— start Excerpted text —

Having said that, those have to be converted into installations, happy customers, reorders, more new customers. And so that is what we are watching. So the direct answer to your question is, year over year.
Tim Quillin - Analyst
Okay. And then a couple questions on the guidance. The midpoint of the guidance represents 6% revenue growth. And just trying to follow the trail of breadcrumbs through 2014 and I think your commentary suggests some momentum, especially on these gigabit networks. And so it didn't seem like a difficult comparison to last year's first quarter.
So maybe is that -- would you -- why is the growth not higher and would you expect that to accelerate through the year? And then the second question is on the operating expenses, which I think at the midpoint are up something like 15%, while revenue is up 6%. When will we see a little more leverage on OpEx? Thank you.
William Atkins - EVP, CFO
Okay. I will start with the answers and then I will pass the mic over to Carl. In terms of Q1, I mean, as we were careful to state when we went through our prepared remarks, Tim, Q1 is the hardest quarter to forecast.
And so while we remain optimistic about the prospects overall for our space, when it comes in the Q1, you just simply have got less visibility. But we have sufficient visibility to just call it as a quarter that is going to be higher than last year.
And to Carl's point about the overall take up, for example, of the GigaCenter, we are seeing customers take it into their networks to evaluate it, et cetera. But that doesn't translate immediately into large scale shipments of those units.
In terms of OpEx, ultimately, obviously, OpEx is a very important factor in the operating leverage -- the point that you have made. Revenue being the other factor that we are very focused on, which is why Carl was very careful to emphasize the word growth in his remarks. And on OpEx, what we are doing is we are basically investing in resources that are going to help position us for that growth in the future.
I don't know, Carl, if you want to comment on either one of those topics.
Carl Russo - President, CEO
Yes. The way I think about it is the following. If you look at Q4 this year over Q4 of last year, we saw 19% [revenue] (corrected by company after the call) growth and 14% growth in OpEx. With the seasonality of the business and what we are seeing as sort of an increasing return to that seasonality.
And as William commented in his remarks, this is the first year working through our new process and see what is going on, we are going to call Q1 at a revenue level that looks to us to be. Again, we are committed to our achieving what we set out to do. You wouldn't take OpEx down to get underneath that revenue number in first quarter, as I am sure you know.

— end Excerpted text —

### Directive 1
Condense the paragraph of the earnings call transcript that begins "In terms of OpEx, ultimately" into a short bulleted list that keeps its main facts.
The earnings call transcript and the listing are unrelated pieces of material.

— start Data for the task —

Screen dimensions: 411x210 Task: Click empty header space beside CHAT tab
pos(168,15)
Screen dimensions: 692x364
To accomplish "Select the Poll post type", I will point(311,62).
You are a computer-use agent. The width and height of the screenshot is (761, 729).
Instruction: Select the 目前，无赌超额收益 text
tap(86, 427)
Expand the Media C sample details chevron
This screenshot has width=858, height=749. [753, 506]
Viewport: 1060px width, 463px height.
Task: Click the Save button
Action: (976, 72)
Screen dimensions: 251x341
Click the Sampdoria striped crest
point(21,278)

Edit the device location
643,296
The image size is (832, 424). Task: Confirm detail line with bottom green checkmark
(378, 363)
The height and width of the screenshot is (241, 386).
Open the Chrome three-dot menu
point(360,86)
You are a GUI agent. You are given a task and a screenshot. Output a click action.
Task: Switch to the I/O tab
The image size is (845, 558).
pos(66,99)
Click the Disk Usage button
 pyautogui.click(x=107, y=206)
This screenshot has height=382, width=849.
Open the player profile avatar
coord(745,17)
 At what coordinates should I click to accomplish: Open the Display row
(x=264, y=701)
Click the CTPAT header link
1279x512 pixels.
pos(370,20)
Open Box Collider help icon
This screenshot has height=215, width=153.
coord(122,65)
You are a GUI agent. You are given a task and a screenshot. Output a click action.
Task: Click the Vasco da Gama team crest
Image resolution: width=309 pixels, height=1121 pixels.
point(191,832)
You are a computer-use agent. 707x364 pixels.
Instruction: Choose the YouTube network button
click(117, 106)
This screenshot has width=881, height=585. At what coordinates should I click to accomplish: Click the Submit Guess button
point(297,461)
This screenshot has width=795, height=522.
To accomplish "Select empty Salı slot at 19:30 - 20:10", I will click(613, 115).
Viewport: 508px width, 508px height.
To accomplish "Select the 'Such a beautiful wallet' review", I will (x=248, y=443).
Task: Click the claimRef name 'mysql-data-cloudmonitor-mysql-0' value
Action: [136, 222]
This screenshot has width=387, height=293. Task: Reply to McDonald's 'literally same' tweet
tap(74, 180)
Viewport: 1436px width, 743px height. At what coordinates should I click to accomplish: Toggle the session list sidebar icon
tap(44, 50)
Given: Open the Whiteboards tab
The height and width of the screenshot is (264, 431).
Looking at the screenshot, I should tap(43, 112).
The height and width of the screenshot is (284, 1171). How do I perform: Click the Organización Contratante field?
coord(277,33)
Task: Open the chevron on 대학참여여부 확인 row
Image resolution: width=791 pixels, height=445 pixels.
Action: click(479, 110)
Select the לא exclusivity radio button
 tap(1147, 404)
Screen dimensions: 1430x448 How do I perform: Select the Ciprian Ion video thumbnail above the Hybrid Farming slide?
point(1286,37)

— end Data for the task —

### Directive 2
Quote the listing from the line with "This screenshot has height=382, width=849." up to and including the line with "point(191,832)".

### Complete output 1
- OpEx is a very important factor in operating leverage.
- Revenue is the other factor the company is focused on, which is why Carl emphasized the word "growth."
- The company is investing in resources meant to position it for future growth.

### Complete output 2
This screenshot has height=382, width=849.
Open the player profile avatar
coord(745,17)
 At what coordinates should I click to accomplish: Open the Display row
(x=264, y=701)
Click the CTPAT header link
1279x512 pixels.
pos(370,20)
Open Box Collider help icon
This screenshot has height=215, width=153.
coord(122,65)
You are a GUI agent. You are given a task and a screenshot. Output a click action.
Task: Click the Vasco da Gama team crest
Image resolution: width=309 pixels, height=1121 pixels.
point(191,832)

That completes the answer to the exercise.